Oh, right. “Yes,” she said.

“I’m Josh Beckham.” He ran a big hand through sandy blond hair. “Did Madge tell you about me?”

“Oh,” she said. Madge, the lady who owned the bakery. Claudia, a talker all her life, had been mentioning that she needed some help with the house. And Madge suggested that she put up a flier. We have a lot of boomerang kids around here, looking for work. One or two of them can manage to hammer a nail into something. She had mentioned someone named Josh, living with his elderly mother, taking care of her. She hadn’t mentioned the sky-blue eyes or the muscles that pressed against the sleeves of his blue tee-shirt.

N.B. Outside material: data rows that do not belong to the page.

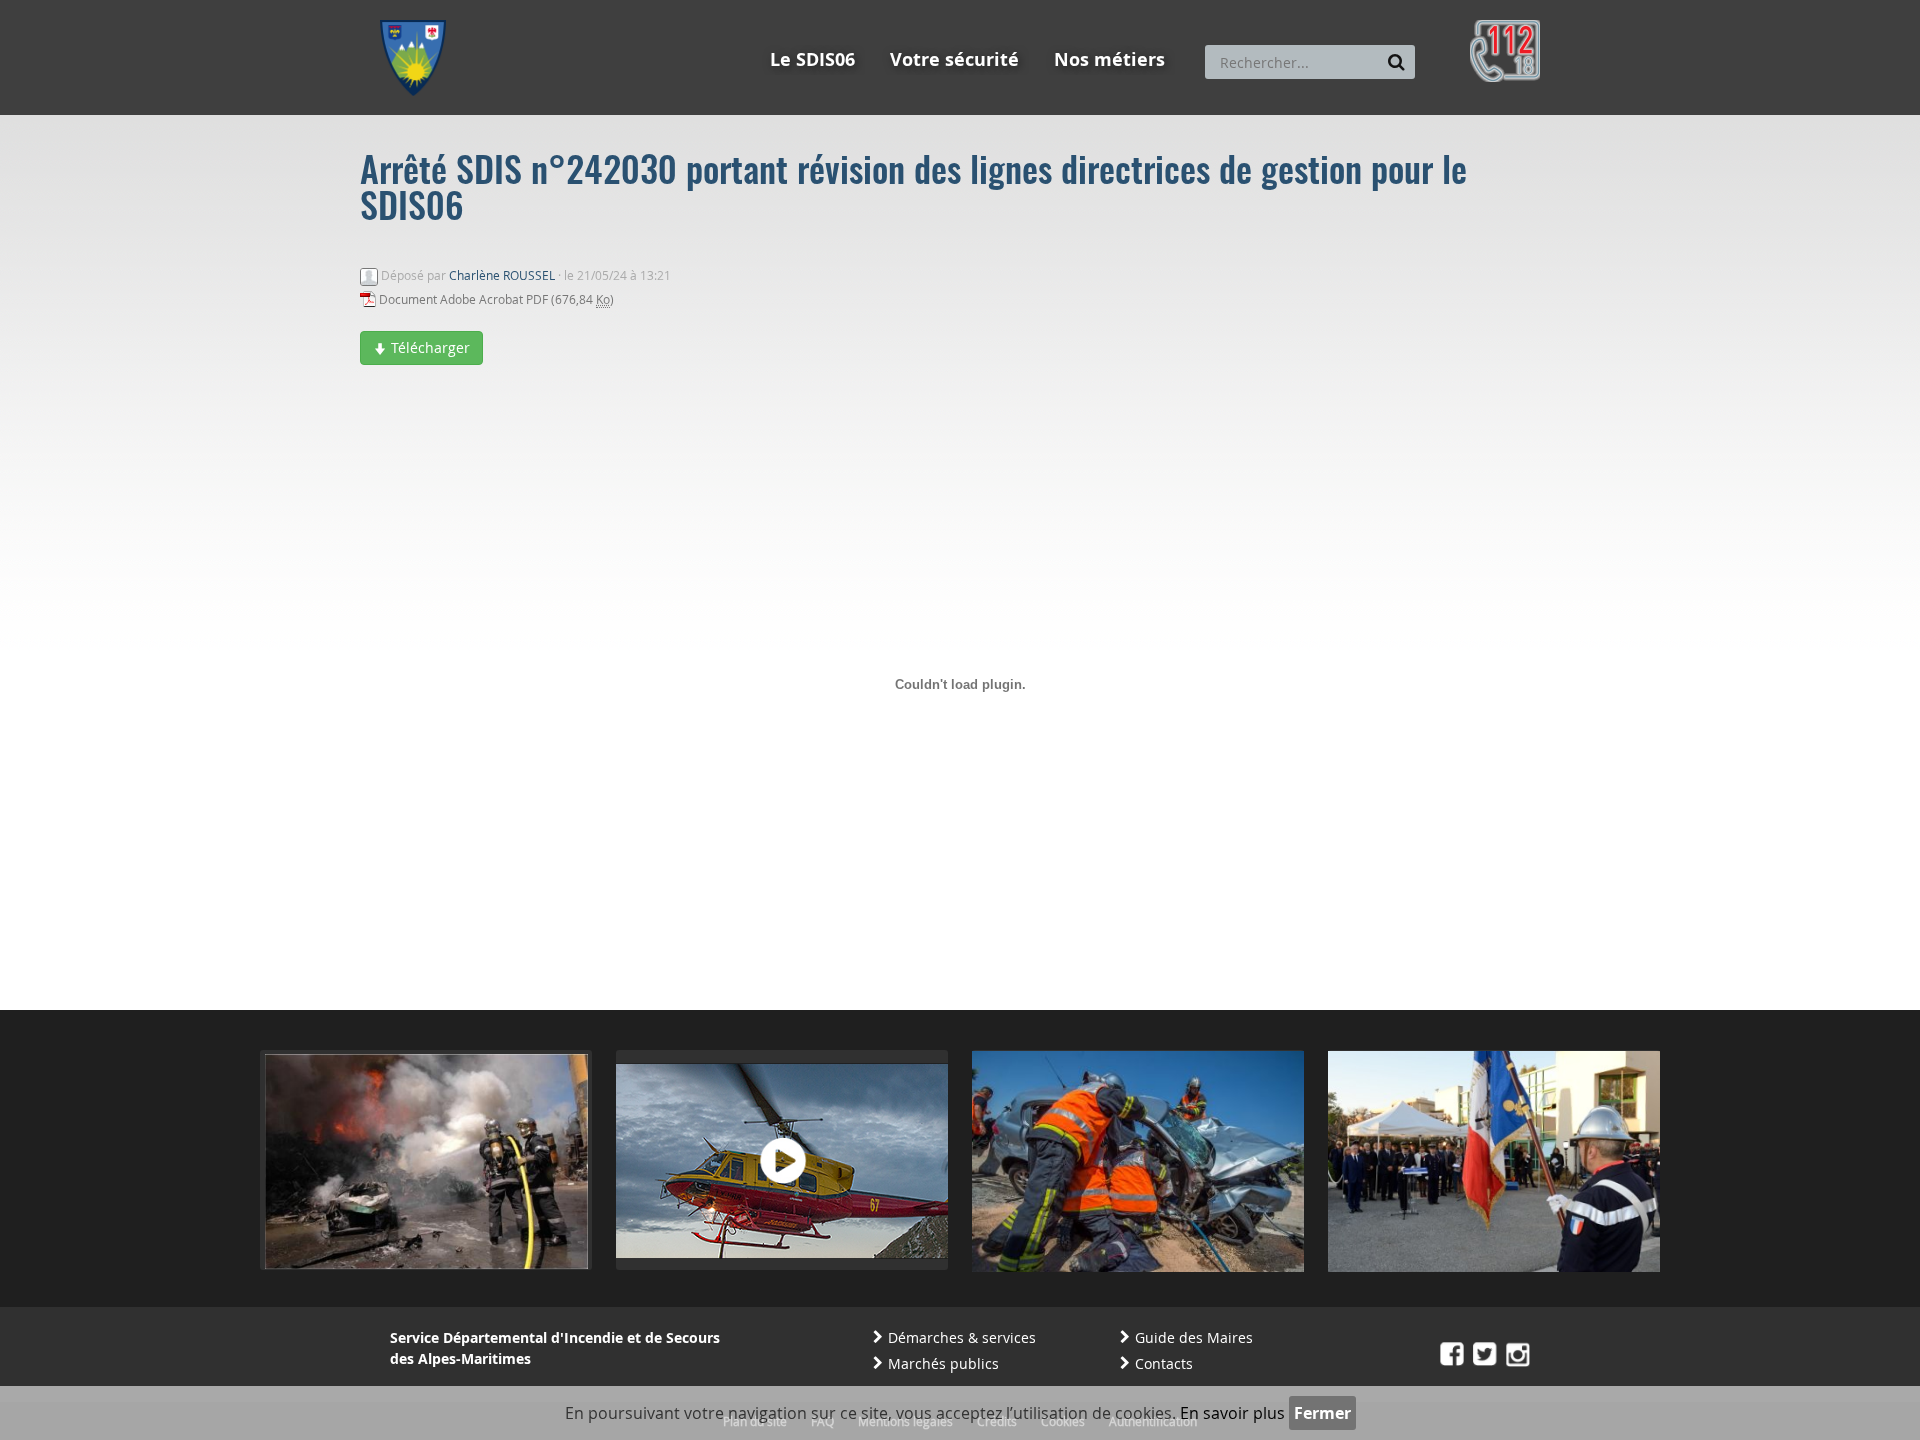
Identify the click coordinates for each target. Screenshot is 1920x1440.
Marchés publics (943, 1363)
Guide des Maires (1194, 1337)
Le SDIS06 (812, 59)
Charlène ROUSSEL (502, 275)
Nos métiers (1109, 59)
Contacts (1164, 1363)
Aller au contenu (526, 9)
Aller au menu (419, 9)
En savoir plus (1232, 1413)
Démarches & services (962, 1337)
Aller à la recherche (649, 9)
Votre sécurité (954, 59)
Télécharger (428, 347)
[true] (1396, 62)
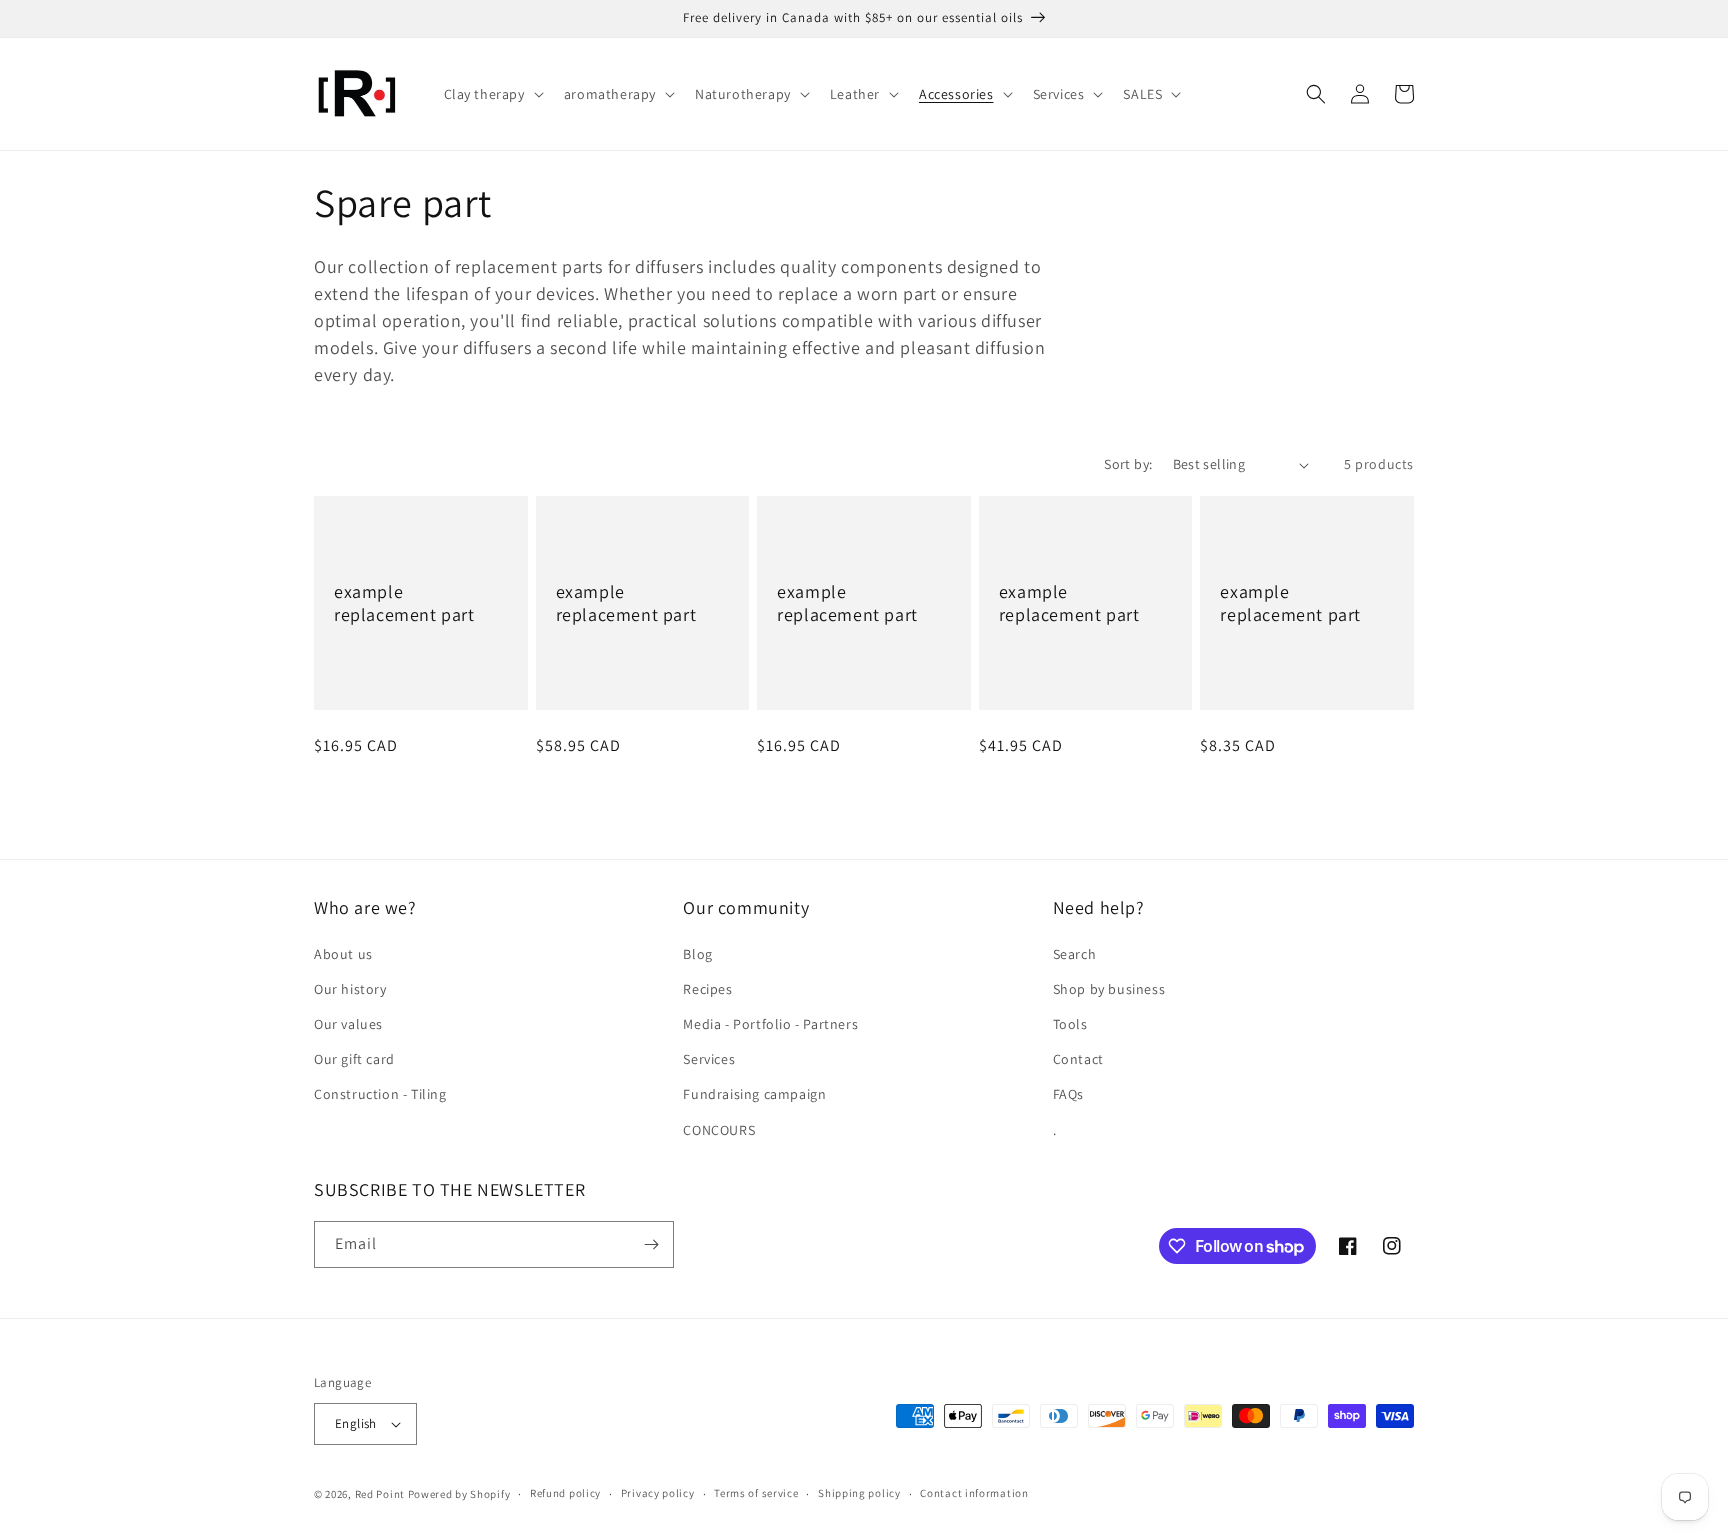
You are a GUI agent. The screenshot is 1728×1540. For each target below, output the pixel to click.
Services (709, 1059)
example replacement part (404, 603)
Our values (348, 1024)
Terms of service (756, 1493)
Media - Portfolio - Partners (770, 1024)
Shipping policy (859, 1493)
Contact (1078, 1059)
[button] (492, 94)
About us (343, 954)
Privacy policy (658, 1493)
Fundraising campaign (754, 1094)
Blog (697, 954)
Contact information (974, 1493)
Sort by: (1128, 464)
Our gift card (354, 1059)
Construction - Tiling (380, 1094)
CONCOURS (719, 1130)
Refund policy (565, 1493)
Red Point (380, 1494)
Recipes (707, 989)
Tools (1070, 1024)
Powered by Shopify (459, 1494)
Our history (350, 989)
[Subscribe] (651, 1244)
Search (1075, 954)
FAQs (1068, 1094)
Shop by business (1109, 989)
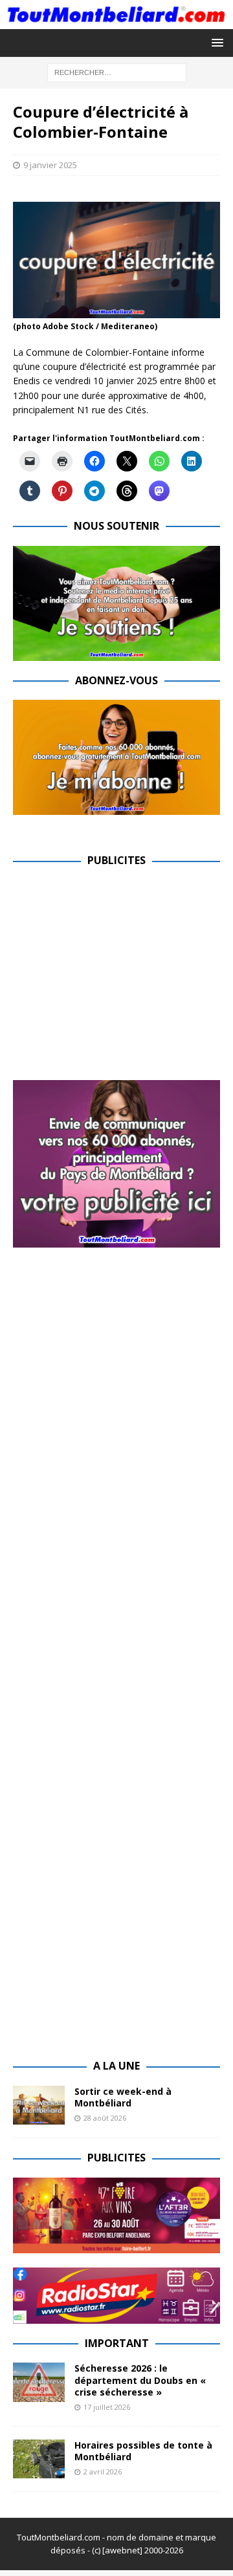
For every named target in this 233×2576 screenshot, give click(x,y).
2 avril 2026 (102, 2471)
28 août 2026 (104, 2118)
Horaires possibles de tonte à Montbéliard (143, 2451)
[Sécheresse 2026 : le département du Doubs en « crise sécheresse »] (39, 2382)
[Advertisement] (121, 970)
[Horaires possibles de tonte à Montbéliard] (39, 2459)
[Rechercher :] (116, 71)
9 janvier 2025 (50, 165)
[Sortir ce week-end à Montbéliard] (39, 2105)
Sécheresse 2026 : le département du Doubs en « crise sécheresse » (140, 2379)
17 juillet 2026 (106, 2407)
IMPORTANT (117, 2343)
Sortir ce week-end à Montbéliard (123, 2097)
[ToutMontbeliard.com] (116, 21)
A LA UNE (116, 2066)
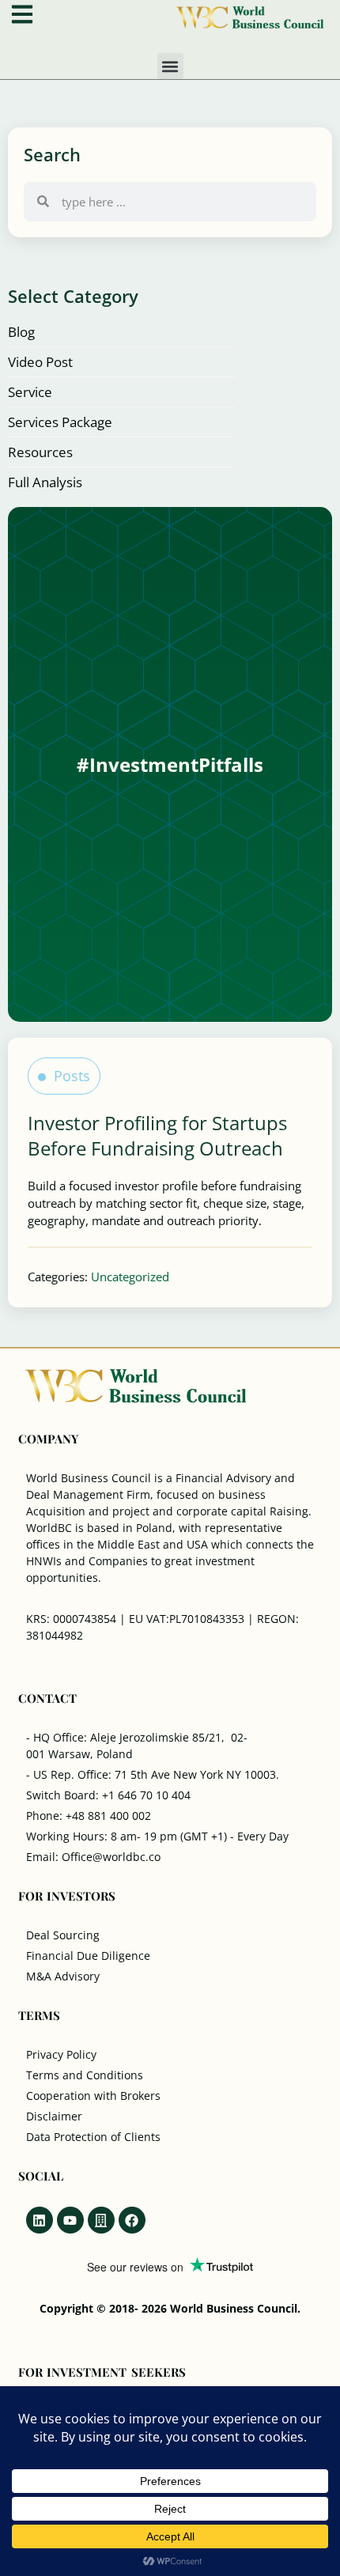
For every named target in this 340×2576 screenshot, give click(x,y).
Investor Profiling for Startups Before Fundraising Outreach (157, 1135)
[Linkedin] (39, 2220)
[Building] (101, 2220)
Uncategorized (130, 1276)
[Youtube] (70, 2220)
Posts (72, 1075)
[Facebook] (132, 2220)
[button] (170, 66)
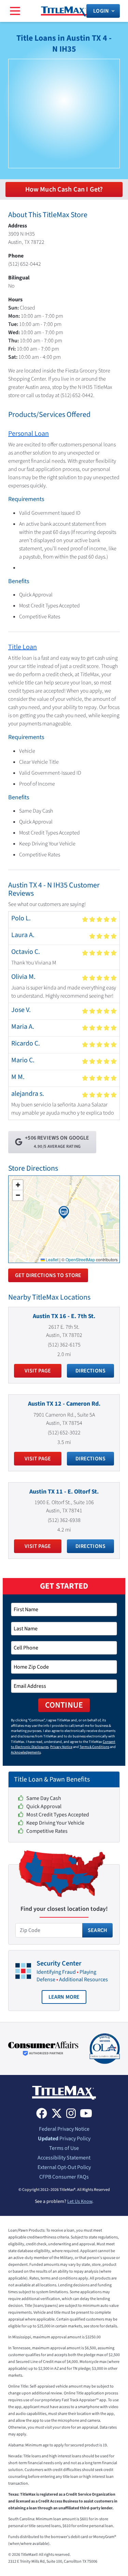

“Not a good time?” he said. She could see that he was eyeing the barn door.

Oh, no, she wanted to enthuse. Thank you so much for coming. It’s a perfect time. I have so much that needs doing!

“It’s fine,” she said. Why did it feel rude to be calm and measured, to hold herself back? “Madge mentioned you.”

He squinted at her, gave a nod.

“I’ve been doing handyman work around here for a few years.” He pulled another piece of folded paper out of his pocket. “I brought you a list of references. Folks you can call who’ll tell you I show up, on time, and charge a fair price.”

The sun had managed to peek out from the clouds, casting an orange-yellow glow against which he lifted a shading palm now.

“Thanks,” she said. “Can I give you a call tomorrow?”

“Sure thing.”

She always jumped into things too quickly and often regretted it. She had always thought that she was just following her instincts; that’s how she rationalized it. But her instincts sometimes failed her because—as Martha was quick to remind her—Claudia was just too nice, too trusting. You think everyone you meet is as pure of heart as you are. They’re not, kid. We both know that. She wanted to hire him on the spot. Instead, she was going to do as Martha would. She would call the references and then, if he still seemed okay, she’d ask him to come out and do one thing and see where it went from there. That was the opposite of what her instincts told her—which was to hand him her list and tell him he was hired.

He handed her a card, his list of references, and gave her a friendly nod. “Hope to hear from you.”

He moved toward his Toyota, then turned back. “That door—just saying? It doesn’t look safe. Doesn’t have to be me. There’s a company in town, Just Old Doors. They specialize in fixing them or replacing them up to the historic code. Not cheap, but they do good work. You might get it looked at before you open it again. Okay?”

She smiled at him. “I will. Thanks.”

She watched him drive away. His energy. It wasn’t just careful or gentle. It was sad, too. And was there something just a little bit off? When his car was gone, she released the tension she didn’t know she’d been holding in her shoulders.

What was that noise? Something faint and discordant on the air. She looked toward the house in time to see Raven open her window. Music poured out. The angry tones of Nine Inch Nails slicing through the darkening afternoon.